第三十話 影は、なお遠くより見て
神代院の夜は、いつもより静かだった。霧が晴れ、焚火の灯が赤く揺れる。
天幕の一角では、斎と白嶺が向かい合っていた。共闘を終えたばかりの両者の間に、緊張と微笑が交錯していた。
「……神の加護が消えた聖地ってのは、案外あっけないものね」
白嶺が酒を傾けながら呟く。陽に焼けた肌に潮風を纏い、どこか遠い海を思わせる目で斎を見ていた。
「この地に加護があったかは、私には分からん。だが、祭壇の灰に神は宿らぬと信じている」
斎の声は冷静だった。だが、その目には、微かに疲労と決意の色が滲んでいる。
「非情な策だったわね。貴方が“悪”に徹する覚悟を、少しだけ理解できた気がする」
「悪とて、誰かが担がねば世は治まらぬ。それが私の役目ならば、構わん」
白嶺はふっと笑った。その笑みには、侮りも憐れみもなく、ただ純粋な興味があった。
「……本当に面白い男。あんたを見ていると退屈しない」
その時、天幕の端がそっと開いた。
「殿、失礼を──」
現れたのは、真柴沙耶だった。斎の影として働く彼女は、白嶺を一瞥すると、わずかに眉を寄せた。
「……白嶺殿、お控えを。殿はお疲れです」
「ふぅん? 影ってのは、主を守るだけじゃなく、口うるさいものなのね」
白嶺は笑いながらも、沙耶の視線を真正面から受け止めた。互いに言葉を選びながらも、火花のような空気がそこにあった。
「殿のお心は……決して、弄ぶものではありません」
その言葉に、斎はひとつ咳払いし、茶を口にした。
「……影も、海も騒がしい。だが、それもまた、この覇道の一興だな」
帳が閉じられたその時。
──遠く、山の稜線から、それを見つめる一人の影があった。稲生 彰人。かつての副将、今は離れた者。

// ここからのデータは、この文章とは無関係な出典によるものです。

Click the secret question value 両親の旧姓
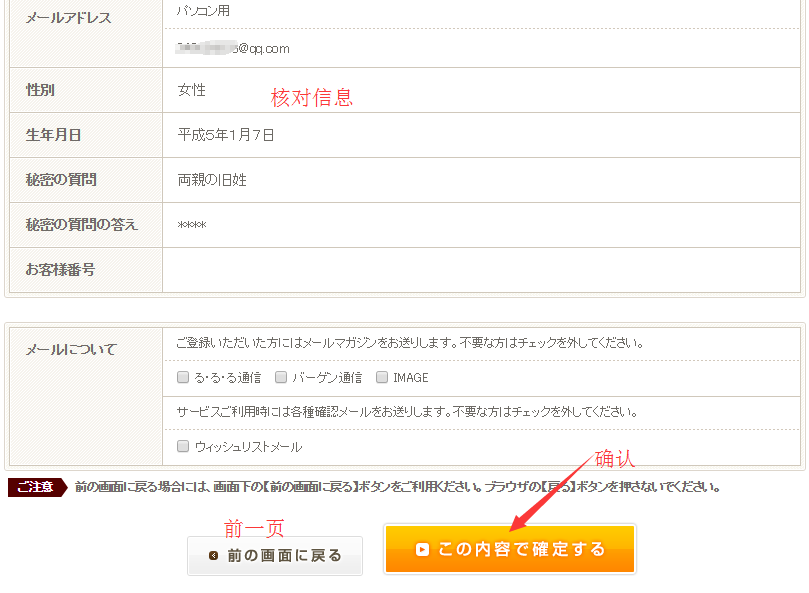The height and width of the screenshot is (593, 809). pyautogui.click(x=212, y=180)
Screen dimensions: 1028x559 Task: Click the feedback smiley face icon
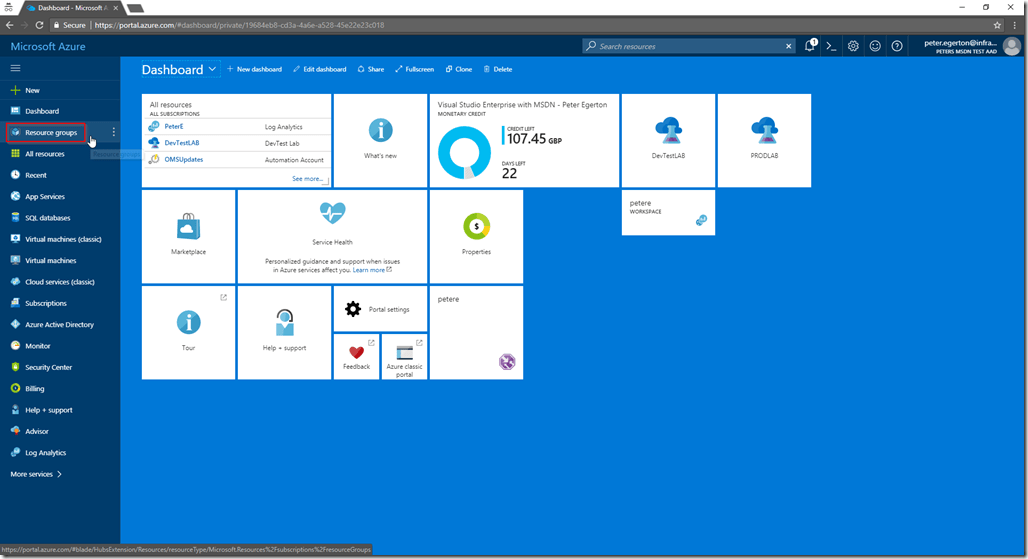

風に乱れる髪を押さえ、彼は遠くの幕舎を見つめていた。
(……お前の進む先が、どこへ辿り着くのか)
(私には、もう止める力も、言葉もない)
それでも、彼はそこにいた。かつて共に歩いた男の姿を、闇の中に追いながら。
焚火の光が遠く滲み、霧がまた静かに降りてくる。影はなお、遠くよりその背を見つめ続けていた。